ページ抜粋:
_ _ _
日本料理というとかしこまったイメージがありますが、古くから日本人が食べている食事が現在に続いているだけなのです。
カジュアルな食事とは異なりマナーはありますが、美しく食べることは同じ場所に居るかたや作ってくださったかたへの礼儀につながります。
日本料理の歴史や現在の形を見れば、新しいイメージで接することができるでしょう。
日本料理ってなんなの?
普段生活している中で日本料理という言葉はあまり使いませんが、わかりやすく言うと和食になります。
和食は一般家庭でも食べられますが、日本料理というと高級感のあるお店や旅館で出てくるイメージがありますね。
日本料理では、旬を大切にするのですが、日本の四季があるから取り入れられた精神なのです。日本料理は懐石料理や精進料理が含まれるだけでなく、季節ごとの伝統的な料理も含まれています。
2013年には無形文化遺産にも登録されたので、今後さらに世界に日本料理が広まりますね。
_ _ _
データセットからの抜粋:
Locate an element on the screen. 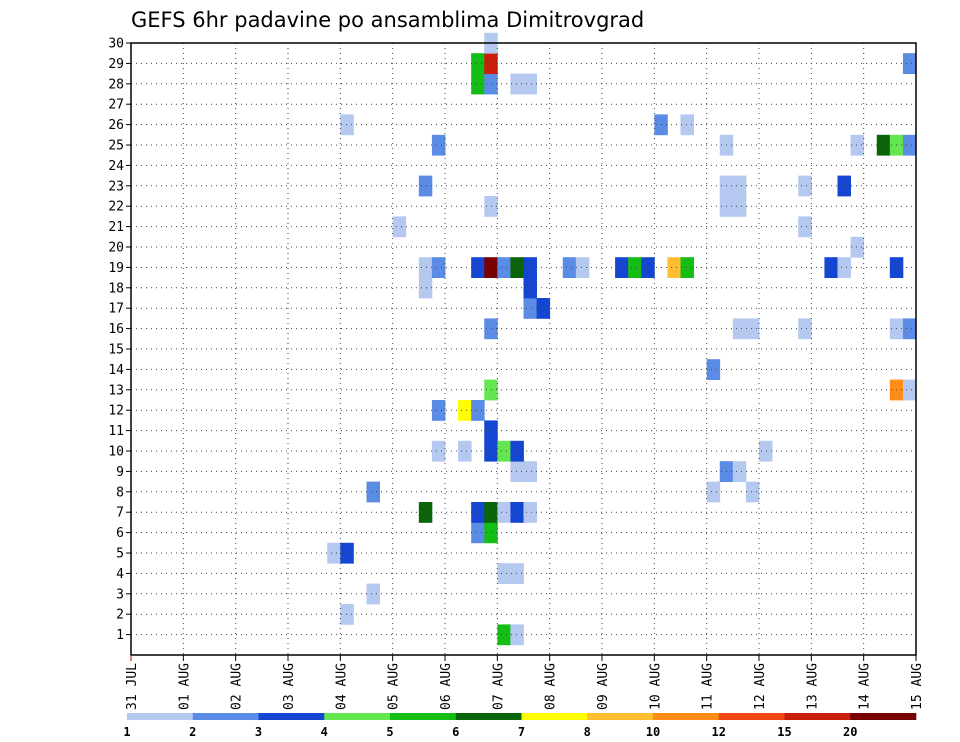  y-tick-label: 18 is located at coordinates (116, 288).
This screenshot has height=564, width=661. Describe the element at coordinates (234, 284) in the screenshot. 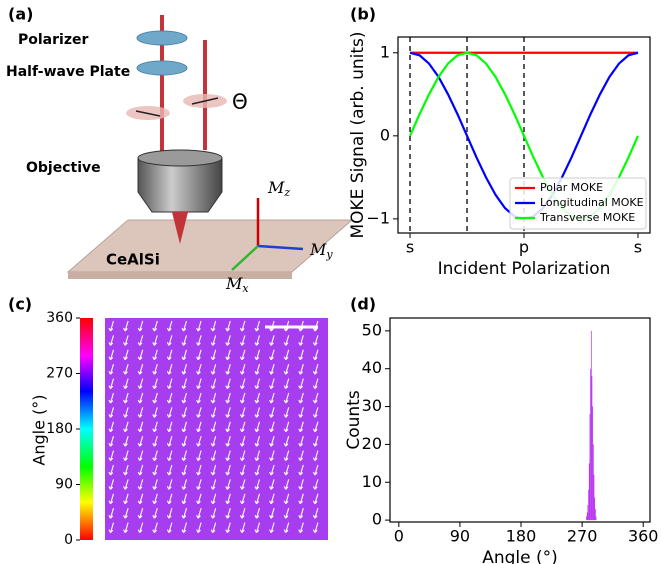

I see `symbol: M` at that location.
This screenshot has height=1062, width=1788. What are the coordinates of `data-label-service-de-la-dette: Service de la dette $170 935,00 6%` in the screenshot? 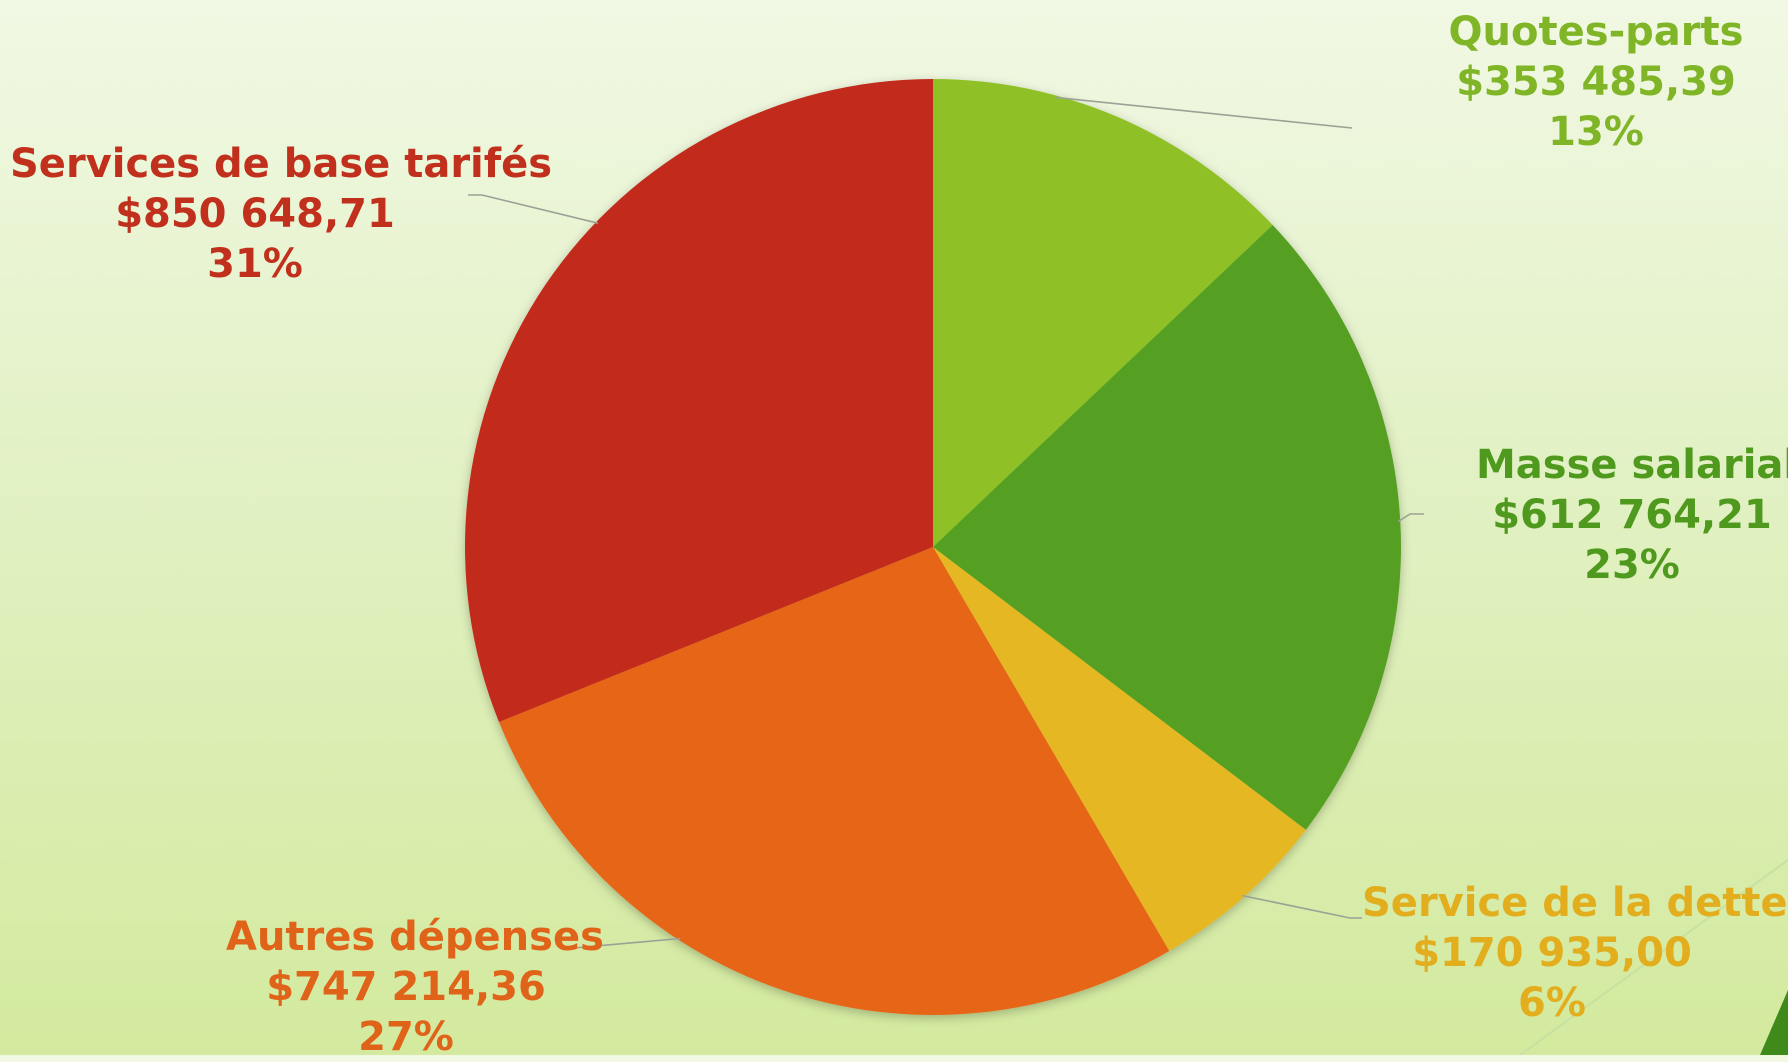 It's located at (1575, 953).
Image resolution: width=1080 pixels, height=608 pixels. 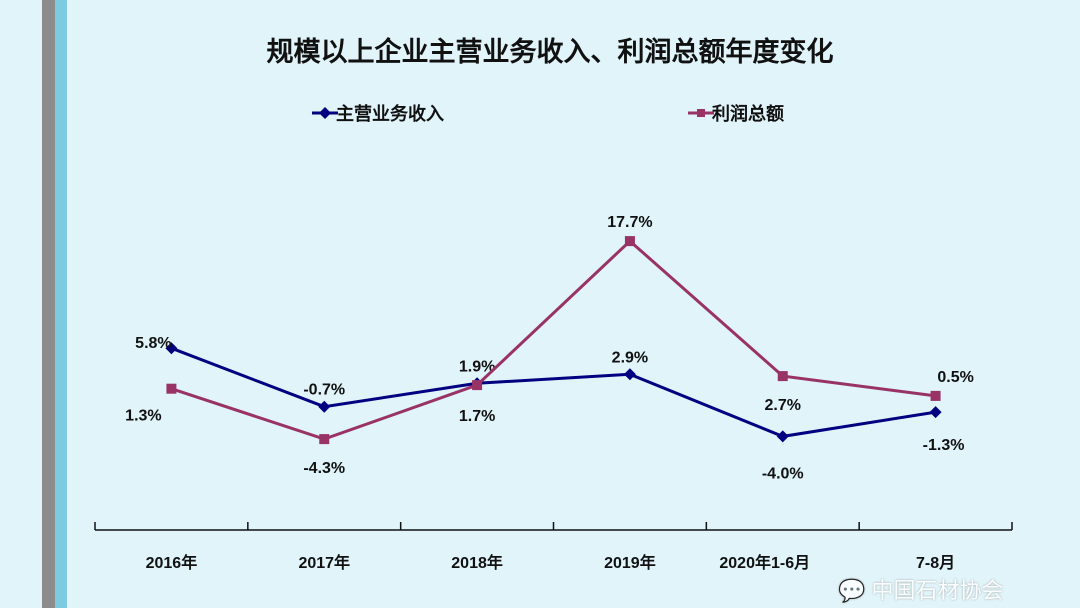 What do you see at coordinates (477, 416) in the screenshot?
I see `data-label: 1.7%` at bounding box center [477, 416].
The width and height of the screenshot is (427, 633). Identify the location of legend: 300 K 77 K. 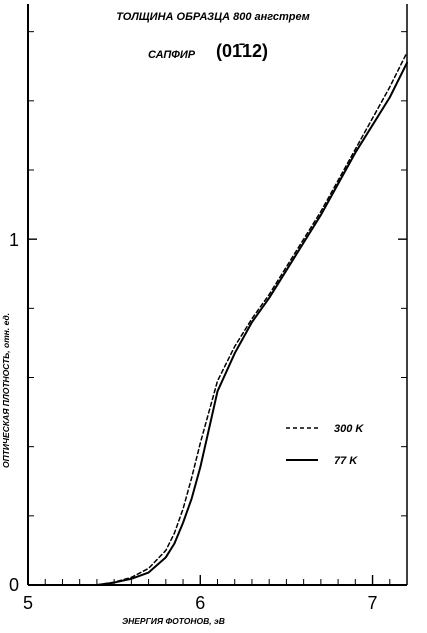
(325, 445).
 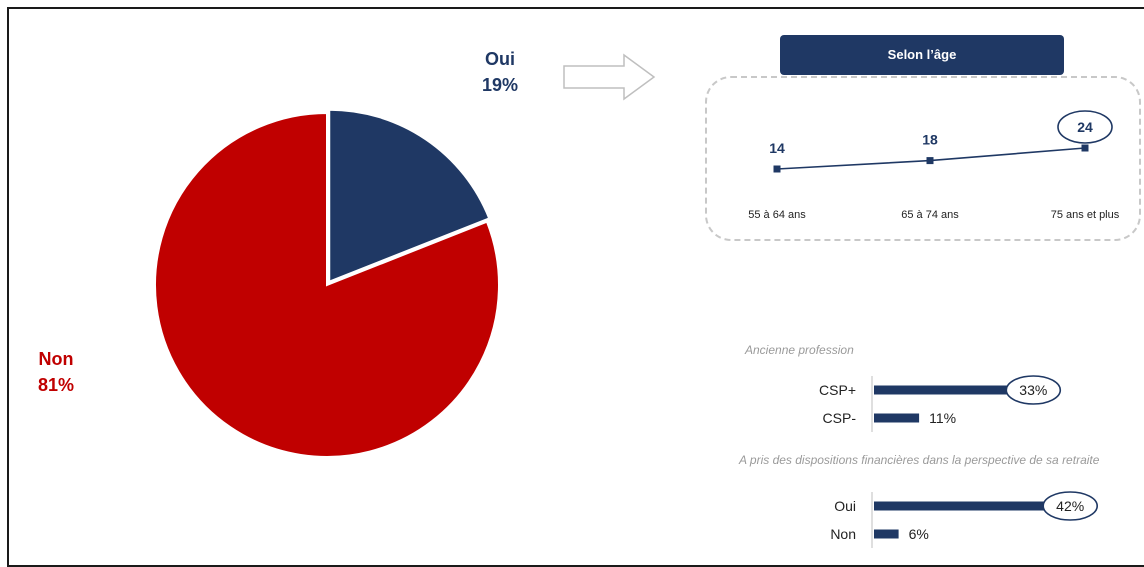 I want to click on profession-category-label: CSP+, so click(x=838, y=390).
_ _ _
課題の指示: 日本料理についての文章のうち、「日本料理というとかしこまった」で始まり「日本料理の歴史や現在の形を見れば、新しいイメージで接することができるでしょう。」で終わる部分を、一字一句たがえずに書き写しなさい。

最終解答:
日本料理というとかしこまったイメージがありますが、古くから日本人が食べている食事が現在に続いているだけなのです。
カジュアルな食事とは異なりマナーはありますが、美しく食べることは同じ場所に居るかたや作ってくださったかたへの礼儀につながります。
日本料理の歴史や現在の形を見れば、新しいイメージで接することができるでしょう。